Researchers analyzed PEDSnet, a network of pediatric hospitals that share electronic health records EHRs data for research purposes, to determine the positive predictive value (PPV) of diagnostic codes for screening patients for primary hyperoxaluria (PH). 

Their study was a cross-sectional analysis of data collected from children at 7 PEDSnet facilities between 2009 and 2021. Using diagnostic codes, they constructed 3 groups of hypothesized PH probabilities, which they used to inform the development and implementation of screening criteria.
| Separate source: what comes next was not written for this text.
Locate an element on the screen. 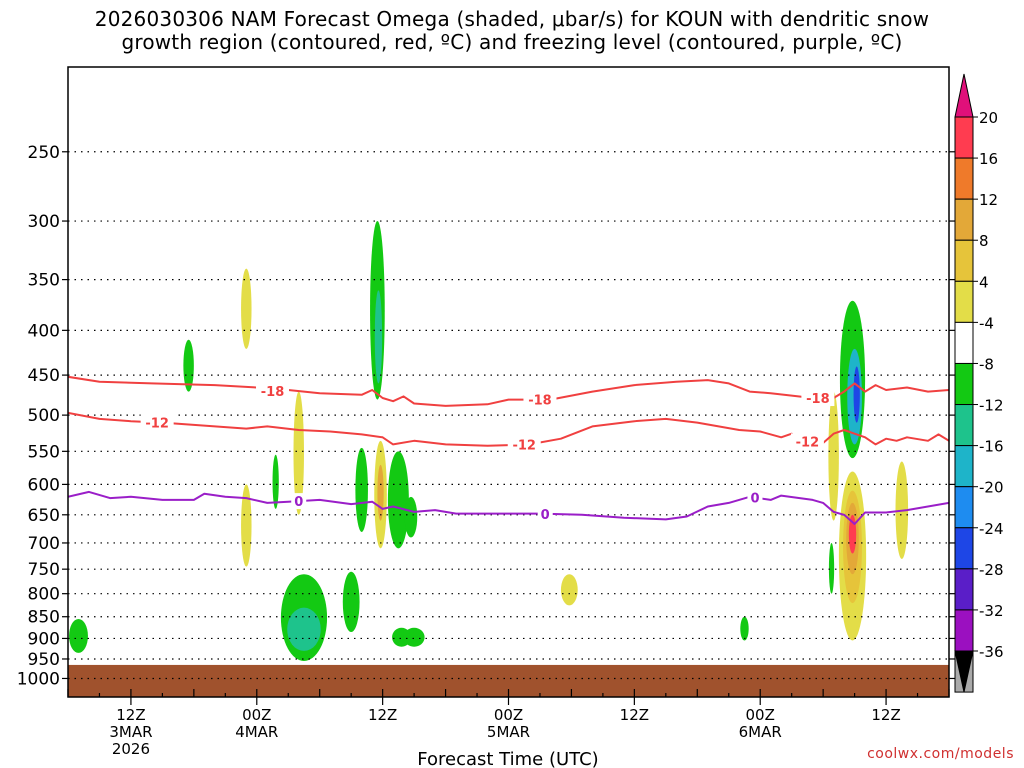 The height and width of the screenshot is (768, 1024). y-tick-label-1000: 1000 is located at coordinates (38, 679).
Codes for PH were particular to the first tier, whereas codes for hyperoxaluria, oxalate nephropathy, and oxalosis were specific to the second tier, and codes more than or equal to 2 for disturbance of carbohydrate metabolism and more than or equal to 1 for kidney stones were combined for the third tier. They analyzed the electronic health records EHRs of patients suspected of having PH to verify the diagnosis, as well as to gauge how precise and timely the diagnostic codes were. 

Tiers, times, PH types, and locations were analyzed to see which factors had the greatest impact on the PPV of the codes. After screening 341 people, they found that 33 (9.7%) had definite PH. Tier 1 had the highest percentage of PH, although it only had a 20% PPV. Higher PPV was predicted by a hospital’s ability to correctly portray point-of-care diagnoses during data extraction. PH3 had a perfect PPV (100%) for its diagnostic code, whereas PH1 had the lowest (22.8%). The PPV of PH diagnostic codes is low. The results point to the need for caution when conducting research using huge databases when source validation is not an option.